Consider this: Why is it that people only excuse their bad behavior on mental illness, but never their good. Whenever they help a little old lady across the street, or give money to a poor neighbor to help with rent, that always gets chalked up to their own moral goodness.
It’s only when they kill, or steal, or lie, or commit suicide that people start talking about it being something quite apart from their nature, over which they had absolutely no control, that MADE them do such a thing (against their will of course!).
Do you see what that reveals about our presuppositions about human nature? It demonstrates that most people believe (quite contrary to what the Scripture teaches) that humans are innately good, and that their moral badness is best explained by forces that are far beyond their control.
I am NOT saying that there is no such thing as a genuine mental illness, or that a genuine mental illness cannot impact and affect behavior. It can and does. However, we are so averse to ever blaming, or judging, or condemning, that we resort to excusing, even when the logic doesn’t really work. We just don’t like to think that people we love are truly selfish at the core of their being.
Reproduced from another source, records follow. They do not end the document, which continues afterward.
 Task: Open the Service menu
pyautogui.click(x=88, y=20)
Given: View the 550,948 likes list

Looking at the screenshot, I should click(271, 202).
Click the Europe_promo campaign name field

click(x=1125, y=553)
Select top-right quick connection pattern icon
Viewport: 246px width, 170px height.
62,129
Some would always rather view them as sick.
Anna Russell wrote these poignant words:
I went to my psychiatrist to be psychoanalyzed
To find out why I killed the cat and blackened my husband’s eyes.
He laid me on a downy couch to see what he could find,
And here is what he dredged up from my subconscious mind:
When I was one, my mommy hid my dolly in a trunk,
And so it follows naturally that I am always drunk.
When I was two, I saw my father kiss the maid one day,
And that is why I suffer now from kleptomania.
At three, I had the feeling of ambivalence towards my brothers,
And so it follows naturally I poison all my lovers.
But I am happy; now I’ve learned the lesson this has taught;
That everything I do that’s wrong is someone else’s fault.